■ **ATTIVITÀ RICHIESTE**:
• a. Nel brano, dopo quanti giorni da quando era entrata a Downing Street Liz Truss fu travolta dai mercati?
• b. Restituisci parola per parola il passo del brano che comincia con le parole "GIORGIA MELONI HA" e si chiude dopo "di Downing Street.".
**** BRANO DI LETTURA
GIORGIA MELONI HA FATTO TRAPELARE CHE FARÀ SALIRE IL DEFICIT DAL 3,9 EREDITATO DA DRAGHI AL 4,5
LA LEGGE DI BILANCIO VARRÀ PIÙ DI 20 MILIARDI DI EURO, MA IL GROSSO SERVIRÀ PER COMBATTERE L’INFLAZIONE, LA MINA DELLE PENSIONI DA DISINNESCARE
Un po’ più di spesa. Un po’ di tagli, soprattutto ai bonus edilizi. Molta prudenza sulle pensioni, una nuova tassa sugli extraprofitti delle aziende energetiche. C’è una donna che Giorgia Meloni a Palazzo Chigi non intende imitare: Liz Truss. La premier italiana non vuole far la fine della collega inglese, travolta dai mercati 44 giorni dopo aver varcato il portone di Downing Street.
Così, per evitare di alimentare le aspettative dei partiti e le fughe di notizie, ieri ha fatto trapelare quel che intende fare coi conti pubblici del terzo Paese più indebitato del mondo sviluppato. Il deficit l’anno prossimo salirà, ma di poco: dal 3,9 per cento ereditato dal governo Draghi al 4,5.
«Il limite massimo prima di entrare nella zona di rischio», commenta un grosso investitore internazionale. Nemmeno dieci miliardi di spesa aggiuntiva rispetto ai numeri del governo precedente, il minimo necessario a evitare la recessione. Il calendario lo ha deciso due giorni fa in una riunione con il ministro del Tesoro Giancarlo Giorgetti e quello degli Affari europei Raffaele Fitto: entro una settimana presenterà la relazione al Parlamento su come intende spendere l’extradeficit di quest’ anno, a metà novembre il governo approverà un decreto per confermare gli sconti a famiglie e imprese, subito dopo ci sarà la bozza della legge Finanziaria, da approvare a tempo di record entro la fine dell’anno.
********
**** DATI FORNITI
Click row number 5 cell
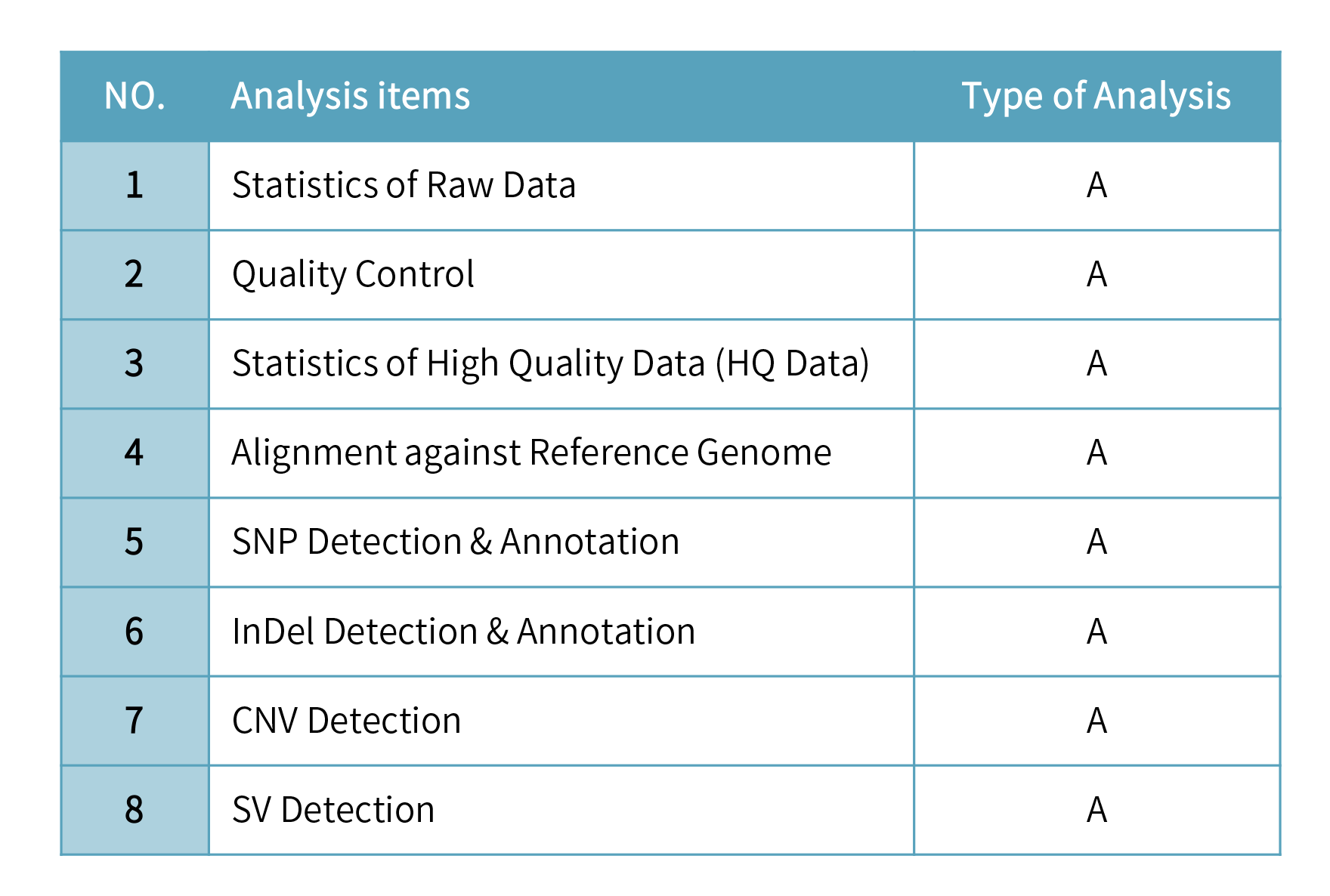 coord(135,542)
********
■ **SOLUZIONI PER ATTIVITÀ**:
• a. Dopo 44 giorni.

• b.
GIORGIA MELONI HA FATTO TRAPELARE CHE FARÀ SALIRE IL DEFICIT DAL 3,9 EREDITATO DA DRAGHI AL 4,5
LA LEGGE DI BILANCIO VARRÀ PIÙ DI 20 MILIARDI DI EURO, MA IL GROSSO SERVIRÀ PER COMBATTERE L’INFLAZIONE, LA MINA DELLE PENSIONI DA DISINNESCARE
Un po’ più di spesa. Un po’ di tagli, soprattutto ai bonus edilizi. Molta prudenza sulle pensioni, una nuova tassa sugli extraprofitti delle aziende energetiche. C’è una donna che Giorgia Meloni a Palazzo Chigi non intende imitare: Liz Truss. La premier italiana non vuole far la fine della collega inglese, travolta dai mercati 44 giorni dopo aver varcato il portone di Downing Street.